• [Task to complete]:
Starting at the first line, copy the data below through to the end, exactly.

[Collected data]
—————
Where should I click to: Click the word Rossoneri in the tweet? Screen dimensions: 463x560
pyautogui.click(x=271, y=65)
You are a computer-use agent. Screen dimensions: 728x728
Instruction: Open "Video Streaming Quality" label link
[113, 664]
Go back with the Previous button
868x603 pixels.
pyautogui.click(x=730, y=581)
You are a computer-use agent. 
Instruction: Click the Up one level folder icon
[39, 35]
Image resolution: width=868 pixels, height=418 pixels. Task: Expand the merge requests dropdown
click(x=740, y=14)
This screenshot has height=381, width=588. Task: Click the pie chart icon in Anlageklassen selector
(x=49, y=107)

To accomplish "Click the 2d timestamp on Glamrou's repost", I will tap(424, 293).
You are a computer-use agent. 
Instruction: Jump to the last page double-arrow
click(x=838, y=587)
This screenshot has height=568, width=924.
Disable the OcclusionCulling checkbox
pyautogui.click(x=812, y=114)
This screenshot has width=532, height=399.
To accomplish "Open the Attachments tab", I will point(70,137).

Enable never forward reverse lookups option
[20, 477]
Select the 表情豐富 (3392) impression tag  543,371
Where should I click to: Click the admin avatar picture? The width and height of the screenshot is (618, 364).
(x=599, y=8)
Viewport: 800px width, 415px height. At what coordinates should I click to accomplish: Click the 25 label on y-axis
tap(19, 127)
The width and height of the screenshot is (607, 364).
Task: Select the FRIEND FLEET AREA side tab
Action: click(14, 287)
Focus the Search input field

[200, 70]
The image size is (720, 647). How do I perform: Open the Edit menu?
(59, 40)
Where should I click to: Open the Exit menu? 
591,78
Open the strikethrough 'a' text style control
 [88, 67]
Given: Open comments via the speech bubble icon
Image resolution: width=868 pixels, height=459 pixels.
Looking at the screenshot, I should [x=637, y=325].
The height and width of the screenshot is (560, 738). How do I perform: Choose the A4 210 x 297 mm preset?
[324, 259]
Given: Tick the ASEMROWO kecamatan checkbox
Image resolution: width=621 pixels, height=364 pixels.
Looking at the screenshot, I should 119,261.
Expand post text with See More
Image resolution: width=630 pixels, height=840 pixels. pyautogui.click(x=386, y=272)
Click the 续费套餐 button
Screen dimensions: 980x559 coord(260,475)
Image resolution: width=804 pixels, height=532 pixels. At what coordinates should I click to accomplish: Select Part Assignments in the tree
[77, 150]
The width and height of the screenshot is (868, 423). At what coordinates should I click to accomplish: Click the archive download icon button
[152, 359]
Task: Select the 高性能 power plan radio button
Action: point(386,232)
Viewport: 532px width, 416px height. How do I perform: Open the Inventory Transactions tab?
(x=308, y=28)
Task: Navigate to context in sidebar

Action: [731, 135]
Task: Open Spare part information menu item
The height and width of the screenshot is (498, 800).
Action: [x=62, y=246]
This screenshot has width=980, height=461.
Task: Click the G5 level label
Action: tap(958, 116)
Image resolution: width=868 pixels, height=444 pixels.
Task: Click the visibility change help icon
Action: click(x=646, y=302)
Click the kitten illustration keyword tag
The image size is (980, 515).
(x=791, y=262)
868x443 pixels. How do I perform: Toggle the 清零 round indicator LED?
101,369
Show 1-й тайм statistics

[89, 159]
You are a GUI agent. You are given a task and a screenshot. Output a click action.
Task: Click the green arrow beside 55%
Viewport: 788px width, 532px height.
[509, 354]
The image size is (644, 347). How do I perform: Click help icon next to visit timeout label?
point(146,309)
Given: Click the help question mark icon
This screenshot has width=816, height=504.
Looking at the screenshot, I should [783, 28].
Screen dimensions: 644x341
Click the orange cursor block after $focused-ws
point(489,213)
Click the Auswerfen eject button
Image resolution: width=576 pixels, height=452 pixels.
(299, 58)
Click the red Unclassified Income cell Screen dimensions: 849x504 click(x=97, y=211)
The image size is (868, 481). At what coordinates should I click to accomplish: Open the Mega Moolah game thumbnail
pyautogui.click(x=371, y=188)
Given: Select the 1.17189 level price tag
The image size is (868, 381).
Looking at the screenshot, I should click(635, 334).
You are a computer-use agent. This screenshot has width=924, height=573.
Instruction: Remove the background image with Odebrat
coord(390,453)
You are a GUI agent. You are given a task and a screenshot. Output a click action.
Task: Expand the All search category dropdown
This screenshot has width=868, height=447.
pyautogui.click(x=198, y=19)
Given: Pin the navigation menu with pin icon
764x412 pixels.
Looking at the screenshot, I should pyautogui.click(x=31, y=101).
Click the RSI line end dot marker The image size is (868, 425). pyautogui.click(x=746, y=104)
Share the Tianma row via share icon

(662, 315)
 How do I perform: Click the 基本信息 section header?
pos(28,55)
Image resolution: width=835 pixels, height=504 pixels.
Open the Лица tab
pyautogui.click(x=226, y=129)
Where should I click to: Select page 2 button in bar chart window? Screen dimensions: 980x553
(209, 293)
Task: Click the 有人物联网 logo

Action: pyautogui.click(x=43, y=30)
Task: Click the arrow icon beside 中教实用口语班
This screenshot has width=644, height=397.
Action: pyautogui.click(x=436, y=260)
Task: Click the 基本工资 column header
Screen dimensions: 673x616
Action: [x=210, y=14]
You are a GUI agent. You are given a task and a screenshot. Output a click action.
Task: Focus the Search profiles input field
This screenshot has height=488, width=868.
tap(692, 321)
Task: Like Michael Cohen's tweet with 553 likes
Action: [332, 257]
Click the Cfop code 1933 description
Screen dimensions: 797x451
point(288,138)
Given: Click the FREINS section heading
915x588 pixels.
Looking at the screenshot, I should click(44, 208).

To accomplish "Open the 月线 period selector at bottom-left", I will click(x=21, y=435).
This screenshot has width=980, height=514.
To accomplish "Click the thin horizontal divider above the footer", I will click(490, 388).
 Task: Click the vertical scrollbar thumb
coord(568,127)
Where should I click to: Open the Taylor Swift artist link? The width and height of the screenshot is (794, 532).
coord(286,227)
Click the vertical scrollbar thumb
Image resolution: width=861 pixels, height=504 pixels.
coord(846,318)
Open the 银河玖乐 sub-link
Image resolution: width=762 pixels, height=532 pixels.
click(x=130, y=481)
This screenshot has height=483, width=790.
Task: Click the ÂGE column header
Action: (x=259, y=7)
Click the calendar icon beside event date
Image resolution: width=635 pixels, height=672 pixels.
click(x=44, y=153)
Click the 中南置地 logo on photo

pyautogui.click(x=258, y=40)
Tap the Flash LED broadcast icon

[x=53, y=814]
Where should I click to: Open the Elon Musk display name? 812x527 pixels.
—————
• [Answer to this exercise]:
Where should I click to: Click the word Rossoneri in the tweet? Screen dimensions: 463x560
pyautogui.click(x=271, y=65)
You are a computer-use agent. Screen dimensions: 728x728
Instruction: Open "Video Streaming Quality" label link
[113, 664]
Go back with the Previous button
868x603 pixels.
pyautogui.click(x=730, y=581)
You are a computer-use agent. 
Instruction: Click the Up one level folder icon
[39, 35]
Image resolution: width=868 pixels, height=418 pixels. Task: Expand the merge requests dropdown
click(x=740, y=14)
This screenshot has height=381, width=588. Task: Click the pie chart icon in Anlageklassen selector
(x=49, y=107)

To accomplish "Click the 2d timestamp on Glamrou's repost", I will tap(424, 293).
You are a computer-use agent. 
Instruction: Jump to the last page double-arrow
click(x=838, y=587)
This screenshot has height=568, width=924.
Disable the OcclusionCulling checkbox
pyautogui.click(x=812, y=114)
This screenshot has width=532, height=399.
To accomplish "Open the Attachments tab", I will point(70,137).

Enable never forward reverse lookups option
[20, 477]
Select the 表情豐富 (3392) impression tag  543,371
Where should I click to: Click the admin avatar picture? The width and height of the screenshot is (618, 364).
(x=599, y=8)
Viewport: 800px width, 415px height. At what coordinates should I click to accomplish: Click the 25 label on y-axis
tap(19, 127)
The width and height of the screenshot is (607, 364).
Task: Select the FRIEND FLEET AREA side tab
Action: click(14, 287)
Focus the Search input field

[200, 70]
The image size is (720, 647). How do I perform: Open the Edit menu?
(59, 40)
Where should I click to: Open the Exit menu? 
591,78
Open the strikethrough 'a' text style control
 [88, 67]
Given: Open comments via the speech bubble icon
Image resolution: width=868 pixels, height=459 pixels.
Looking at the screenshot, I should [x=637, y=325].
The height and width of the screenshot is (560, 738). How do I perform: Choose the A4 210 x 297 mm preset?
[324, 259]
Given: Tick the ASEMROWO kecamatan checkbox
Image resolution: width=621 pixels, height=364 pixels.
Looking at the screenshot, I should 119,261.
Expand post text with See More
Image resolution: width=630 pixels, height=840 pixels. pyautogui.click(x=386, y=272)
Click the 续费套餐 button
Screen dimensions: 980x559 coord(260,475)
Image resolution: width=804 pixels, height=532 pixels. At what coordinates should I click to accomplish: Select Part Assignments in the tree
[77, 150]
The width and height of the screenshot is (868, 423). At what coordinates should I click to accomplish: Click the archive download icon button
[152, 359]
Task: Select the 高性能 power plan radio button
Action: point(386,232)
Viewport: 532px width, 416px height. How do I perform: Open the Inventory Transactions tab?
(x=308, y=28)
Task: Navigate to context in sidebar

Action: [731, 135]
Task: Open Spare part information menu item
The height and width of the screenshot is (498, 800).
Action: [x=62, y=246]
This screenshot has width=980, height=461.
Task: Click the G5 level label
Action: tap(958, 116)
Image resolution: width=868 pixels, height=444 pixels.
Task: Click the visibility change help icon
Action: click(x=646, y=302)
Click the kitten illustration keyword tag
The image size is (980, 515).
(x=791, y=262)
868x443 pixels. How do I perform: Toggle the 清零 round indicator LED?
101,369
Show 1-й тайм statistics

[89, 159]
You are a GUI agent. You are given a task and a screenshot. Output a click action.
Task: Click the green arrow beside 55%
Viewport: 788px width, 532px height.
[509, 354]
The image size is (644, 347). How do I perform: Click help icon next to visit timeout label?
point(146,309)
Given: Click the help question mark icon
This screenshot has width=816, height=504.
Looking at the screenshot, I should [783, 28].
Screen dimensions: 644x341
Click the orange cursor block after $focused-ws
point(489,213)
Click the Auswerfen eject button
Image resolution: width=576 pixels, height=452 pixels.
(299, 58)
Click the red Unclassified Income cell Screen dimensions: 849x504 click(x=97, y=211)
The image size is (868, 481). At what coordinates should I click to accomplish: Open the Mega Moolah game thumbnail
pyautogui.click(x=371, y=188)
Given: Select the 1.17189 level price tag
The image size is (868, 381).
Looking at the screenshot, I should click(635, 334).
You are a computer-use agent. This screenshot has width=924, height=573.
Instruction: Remove the background image with Odebrat
coord(390,453)
You are a GUI agent. You are given a task and a screenshot. Output a click action.
Task: Expand the All search category dropdown
This screenshot has width=868, height=447.
pyautogui.click(x=198, y=19)
Given: Pin the navigation menu with pin icon
764x412 pixels.
Looking at the screenshot, I should pyautogui.click(x=31, y=101).
Click the RSI line end dot marker The image size is (868, 425). pyautogui.click(x=746, y=104)
Share the Tianma row via share icon

(662, 315)
 How do I perform: Click the 基本信息 section header?
pos(28,55)
Image resolution: width=835 pixels, height=504 pixels.
Open the Лица tab
pyautogui.click(x=226, y=129)
Where should I click to: Select page 2 button in bar chart window? Screen dimensions: 980x553
(209, 293)
Task: Click the 有人物联网 logo

Action: pyautogui.click(x=43, y=30)
Task: Click the arrow icon beside 中教实用口语班
This screenshot has width=644, height=397.
Action: pyautogui.click(x=436, y=260)
Task: Click the 基本工资 column header
Screen dimensions: 673x616
Action: [x=210, y=14]
You are a GUI agent. You are given a task and a screenshot. Output a click action.
Task: Focus the Search profiles input field
This screenshot has height=488, width=868.
tap(692, 321)
Task: Like Michael Cohen's tweet with 553 likes
Action: [332, 257]
Click the Cfop code 1933 description
Screen dimensions: 797x451
point(288,138)
Given: Click the FREINS section heading
915x588 pixels.
Looking at the screenshot, I should click(44, 208).

To accomplish "Open the 月线 period selector at bottom-left", I will click(x=21, y=435).
This screenshot has width=980, height=514.
To accomplish "Click the thin horizontal divider above the footer", I will click(490, 388).
 Task: Click the vertical scrollbar thumb
coord(568,127)
Where should I click to: Open the Taylor Swift artist link? The width and height of the screenshot is (794, 532).
coord(286,227)
Click the vertical scrollbar thumb
Image resolution: width=861 pixels, height=504 pixels.
coord(846,318)
Open the 银河玖乐 sub-link
Image resolution: width=762 pixels, height=532 pixels.
click(x=130, y=481)
This screenshot has height=483, width=790.
Task: Click the ÂGE column header
Action: (x=259, y=7)
Click the calendar icon beside event date
Image resolution: width=635 pixels, height=672 pixels.
click(x=44, y=153)
Click the 中南置地 logo on photo

pyautogui.click(x=258, y=40)
Tap the Flash LED broadcast icon

[x=53, y=814]
Where should I click to: Open the Elon Musk display name? 812x527 pixels.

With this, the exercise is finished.